34P - MicroRNAs as therapeutic and prognostic markers for resistance to therapy in HER2/neu positive breast cancers

Background

Despite the clear benefits of Anti HER2 therapies, many patients demonstrate resistance, primary or adaptive, mechanisms that are not fully understood. Current studies have shown that miRNAs are essential for both expressions of HER2 and the action of trastuzumab/pertuzumab in breast cancer. Heterodimerization of HER2 with other HER family members under the regulation of miRNAs could induce various intracellular signaling pathways and resistance in breast cancer. Based on this, miRNAs not only can be utilized as significant predictors of drug resistance in HER2-positive breast cancer but can also be targeted.

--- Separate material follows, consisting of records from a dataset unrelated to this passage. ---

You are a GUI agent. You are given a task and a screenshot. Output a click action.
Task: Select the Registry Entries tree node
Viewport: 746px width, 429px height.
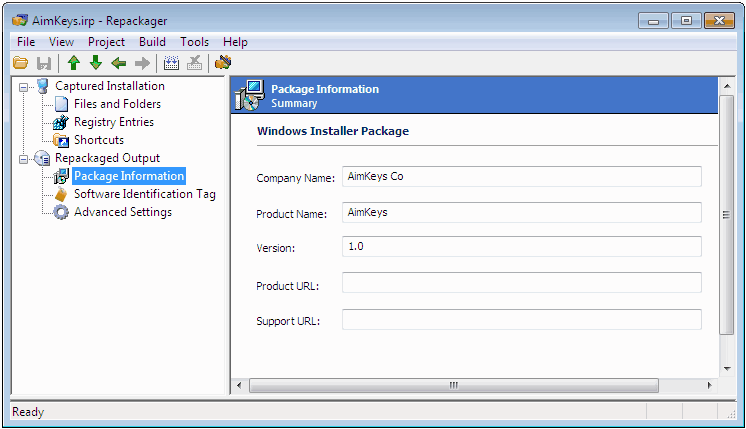click(113, 122)
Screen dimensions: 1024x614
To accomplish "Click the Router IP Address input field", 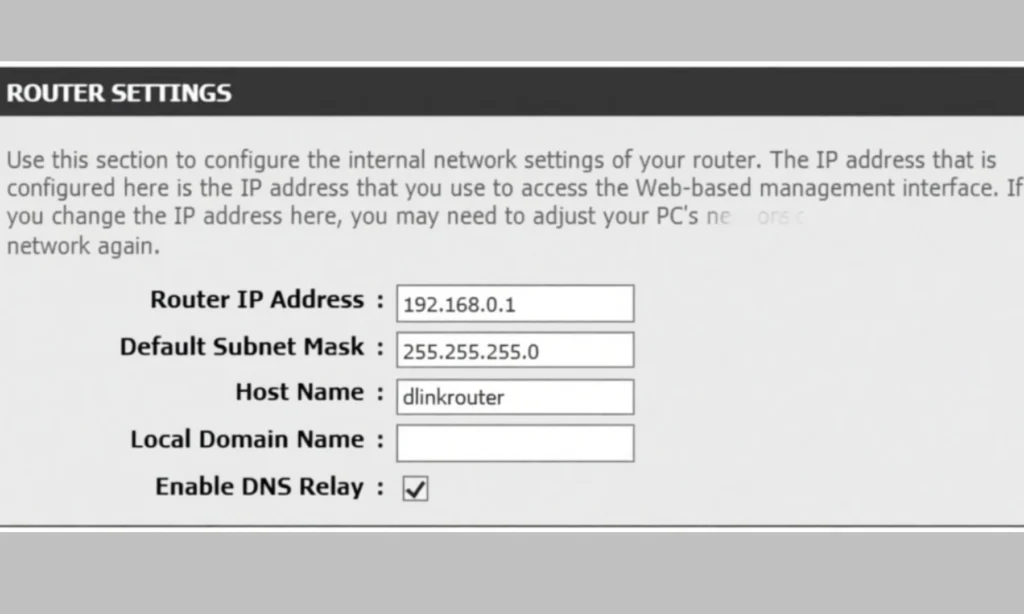I will tap(514, 303).
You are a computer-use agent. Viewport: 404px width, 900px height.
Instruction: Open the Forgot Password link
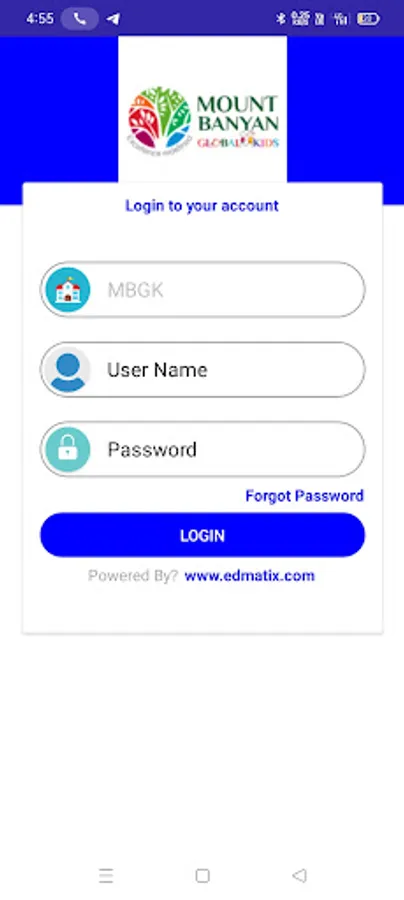[304, 496]
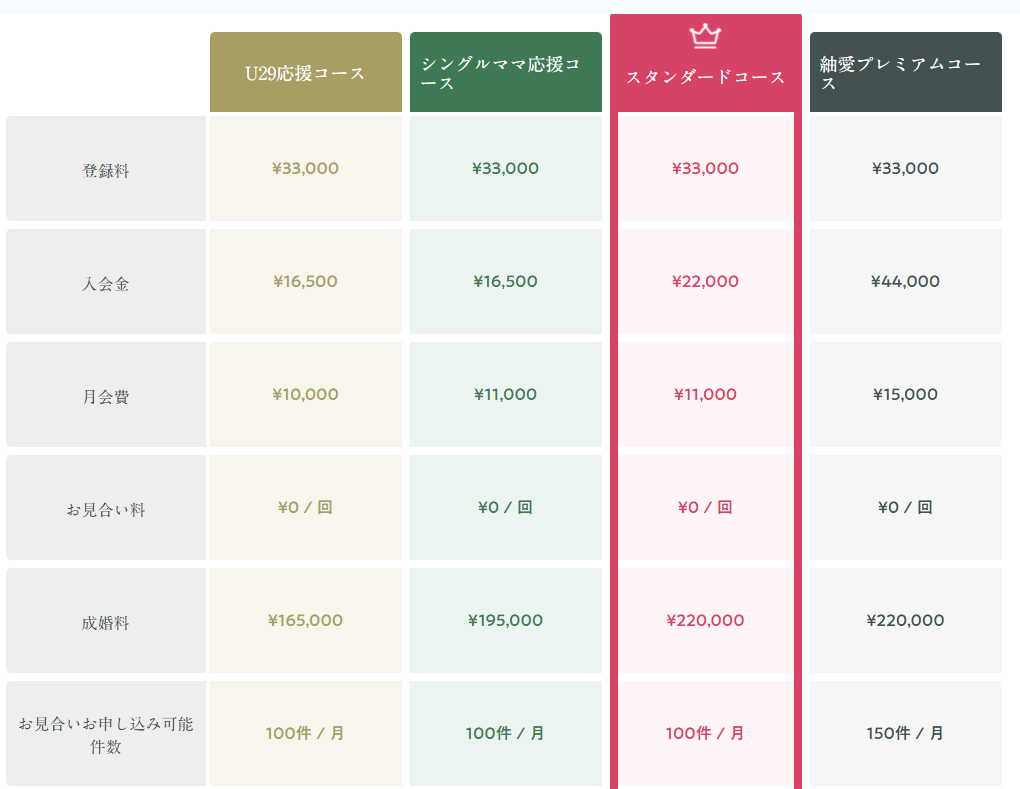The height and width of the screenshot is (789, 1020).
Task: Click the crown icon above スタンダードコース
Action: tap(705, 37)
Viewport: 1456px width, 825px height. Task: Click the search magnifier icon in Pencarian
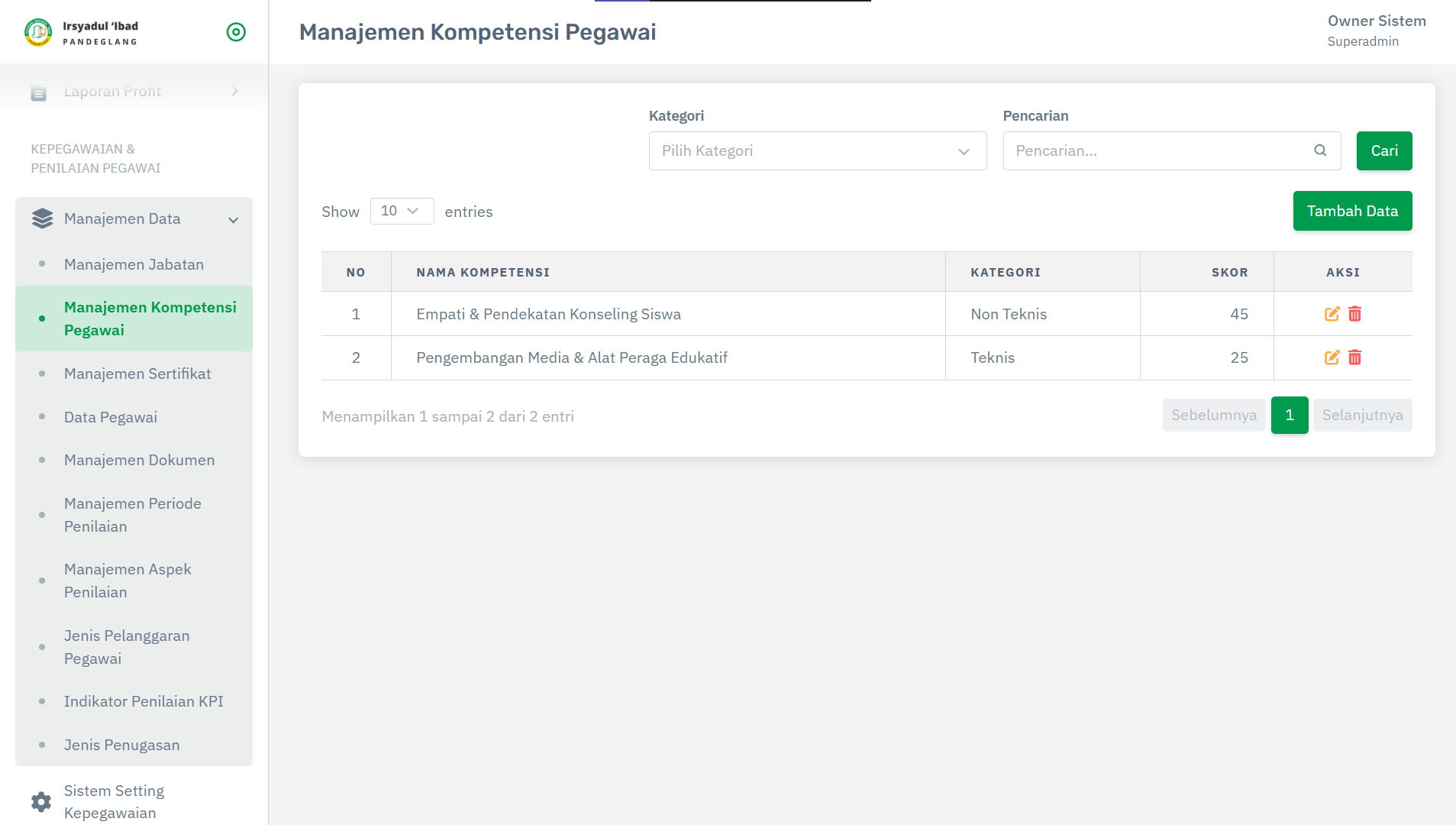click(1320, 150)
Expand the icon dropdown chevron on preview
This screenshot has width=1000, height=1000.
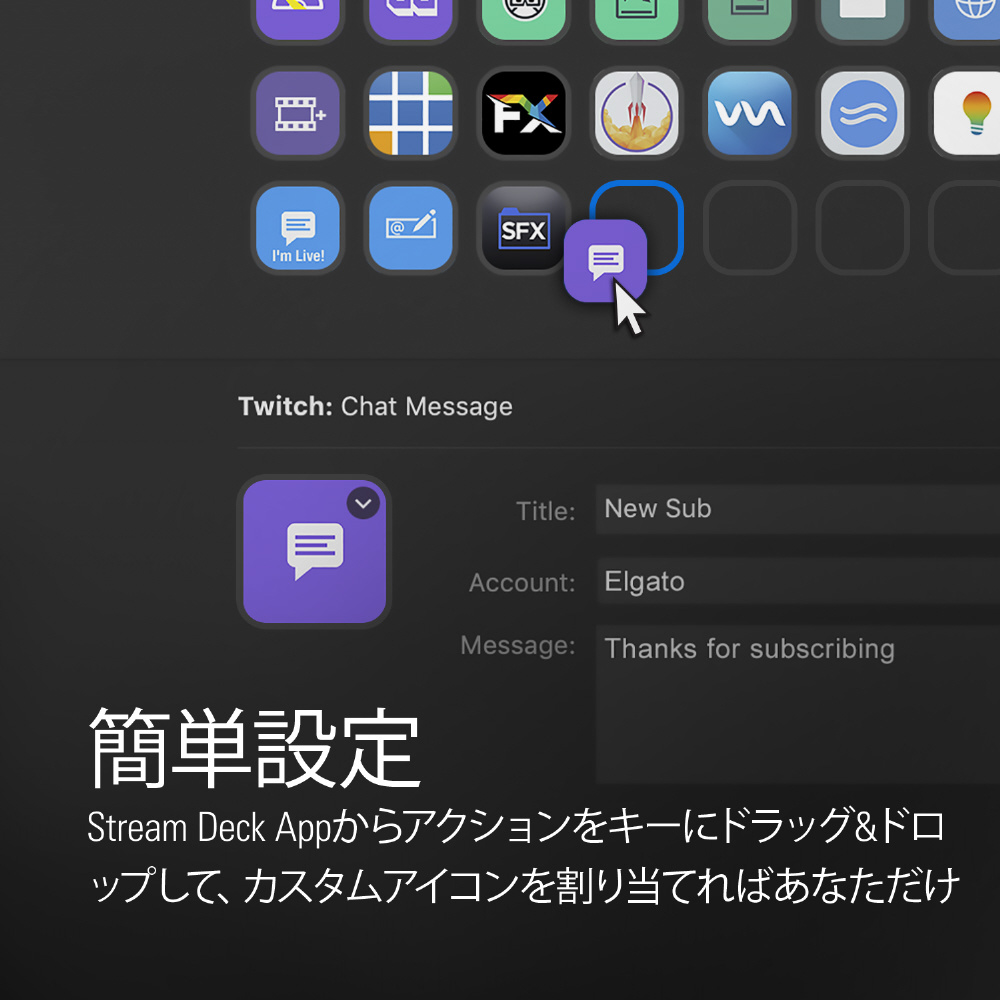363,503
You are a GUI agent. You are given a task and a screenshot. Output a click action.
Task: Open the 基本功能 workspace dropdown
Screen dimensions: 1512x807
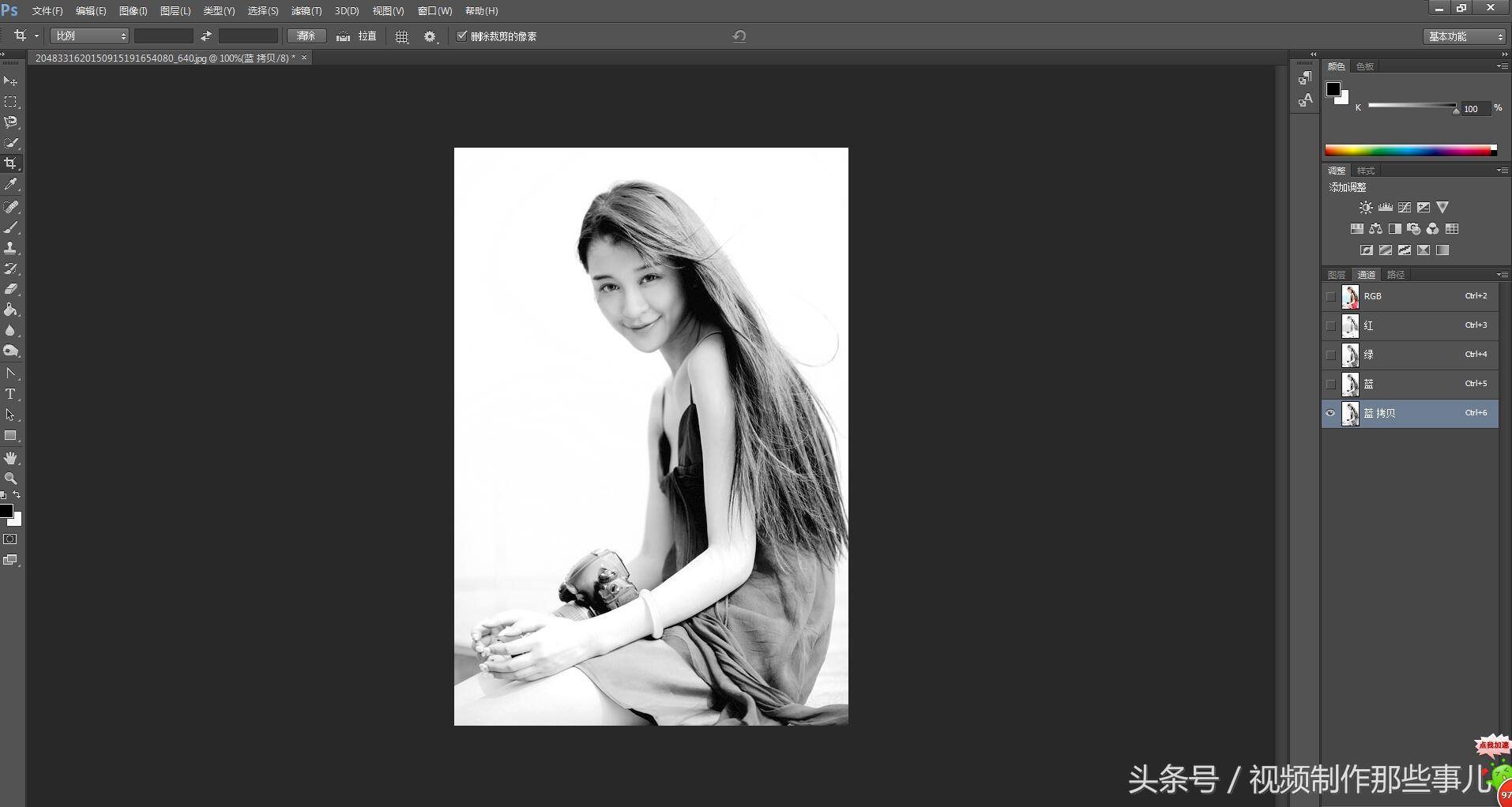tap(1465, 36)
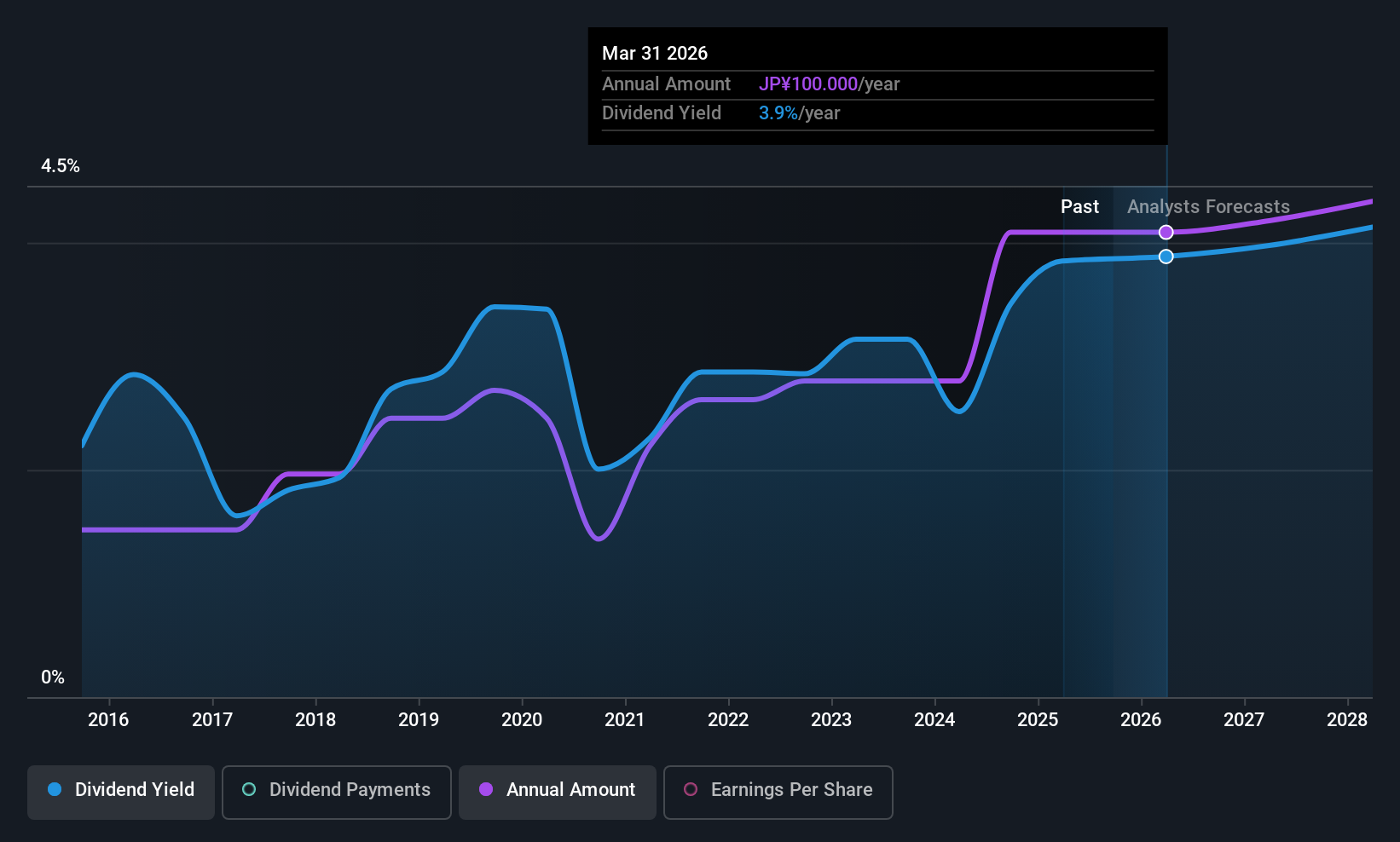
Task: Click the Analysts Forecasts label
Action: tap(1208, 207)
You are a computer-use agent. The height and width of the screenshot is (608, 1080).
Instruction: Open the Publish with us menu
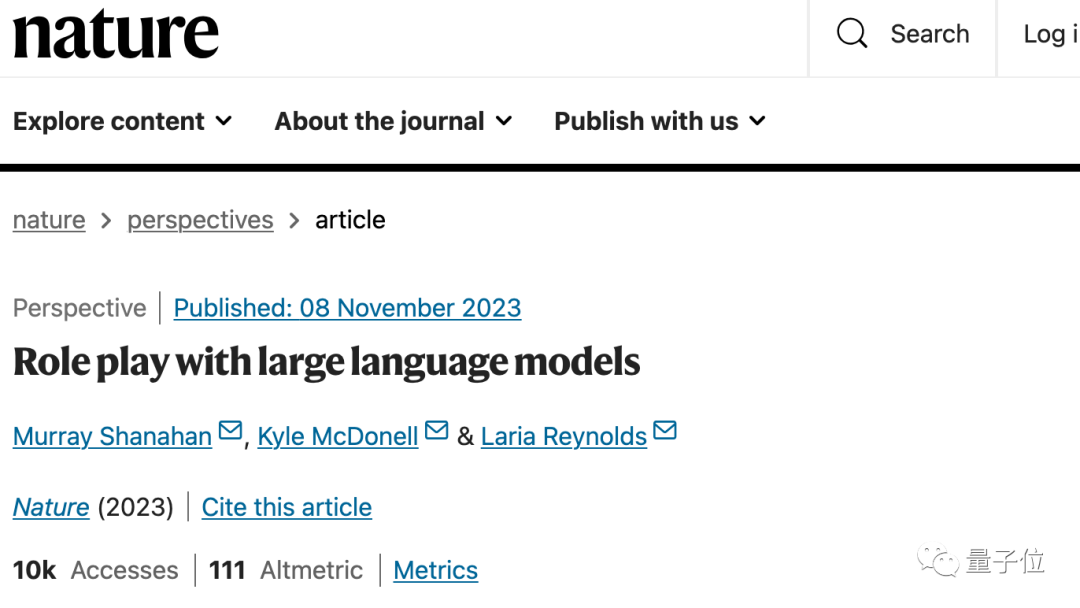646,122
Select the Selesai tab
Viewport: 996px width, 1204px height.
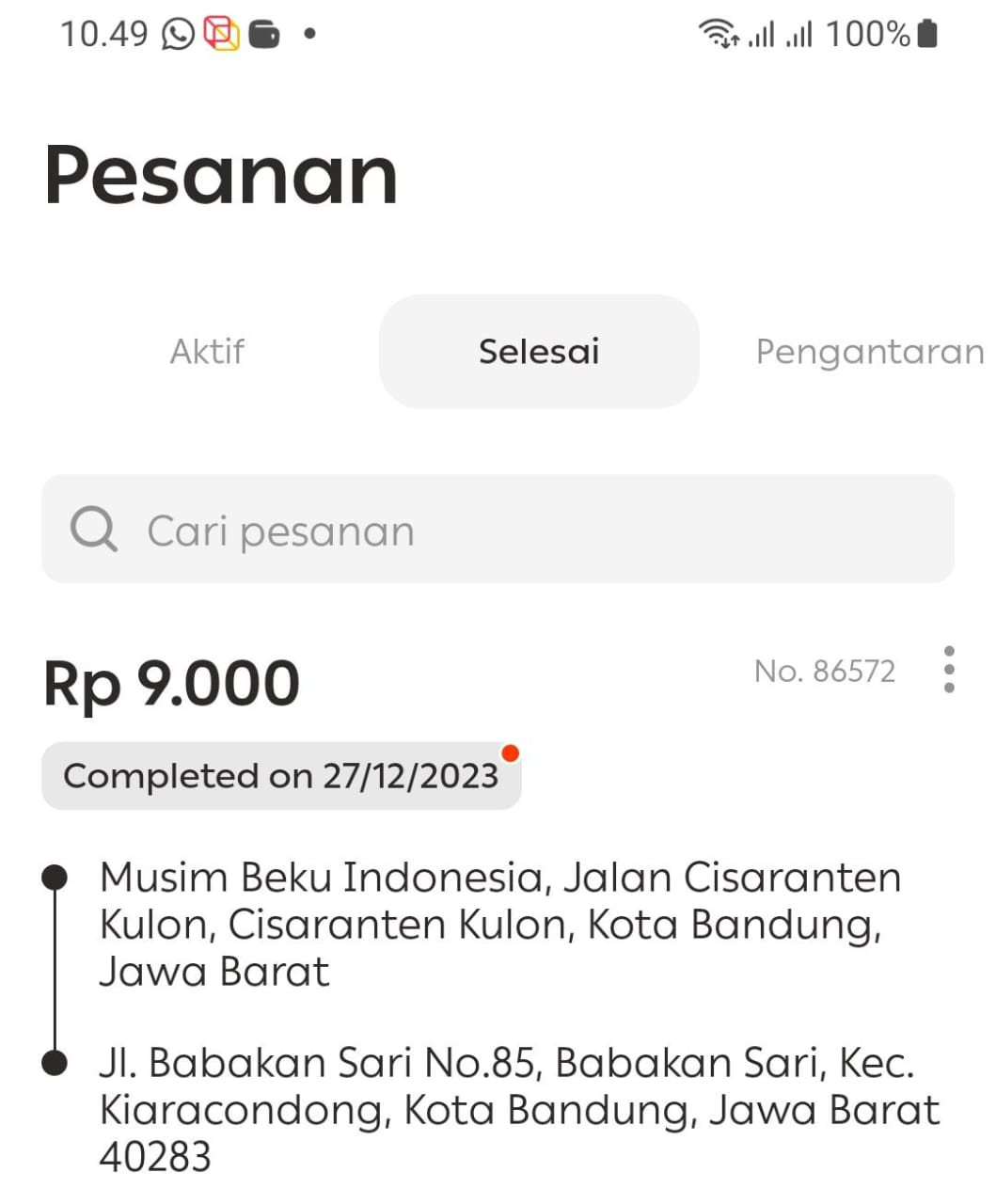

In the current study, we aim to demonstrate miRNA mediated resistance to therapy in anti-HER2 treated patients by correlating miRNA levels to response to NACT.

Methods

This study was conducted at Sri Shankara Cancer Hospital and Research Centre, Bangalore after obtaining Institutional Ethical Committee approval. Patients were enrolled fromJune 2022 to Jan 2024. FFPE blocks from 100 confirmed primary HER2 positive BCs, treated with standard NACT were collected. Responders and non-responders were classified based on residual cancer burden (RCB) post-surgery and followed prospectively. The levels of miR were estimated using Taqman q-RT-PCR technique and correlated with RCB. Choice of specific MIRs was guided by meta-analysis from TCGA.

Results

The median age of our cohort was 49 y. Following standard of care NACT, 55% of patients achieved pCR. The highest pCR rates (65%) were seen in the subgroup which received dual anti HER2 therapy. The pCR rates were higher for the HR-ve, HER2 +ve subgroup when compared to HR+ve HER2 +ve BC. (73.1% vs 44.9%, p < 0.05).Top MIRs Mir21, 193a, 15b, 98, and 187 associated with disease-free survival were used to generate a score to correlate with response to NACT. More work to complete q-PCR analysis and analyze specific downstream pathways that contribute to resistance and also functional elucidation in-vitro for mechanism is underway.

Conclusions

Our work demonstrates a possible mechanism for primary resistance to anti HER2 therapy and pave the way for application of microRNA as a tool for predicting and targeting against resistance to trastuzumab in breast cancer.

Clinical trial identification

Editorial acknowledgement

Legal entity responsible for the study

Sri Shankara Cancer Hospital and Research Center, Bangalore.

Funding

Has not received any funding.

Disclosure

All authors have declared no conflicts of interest.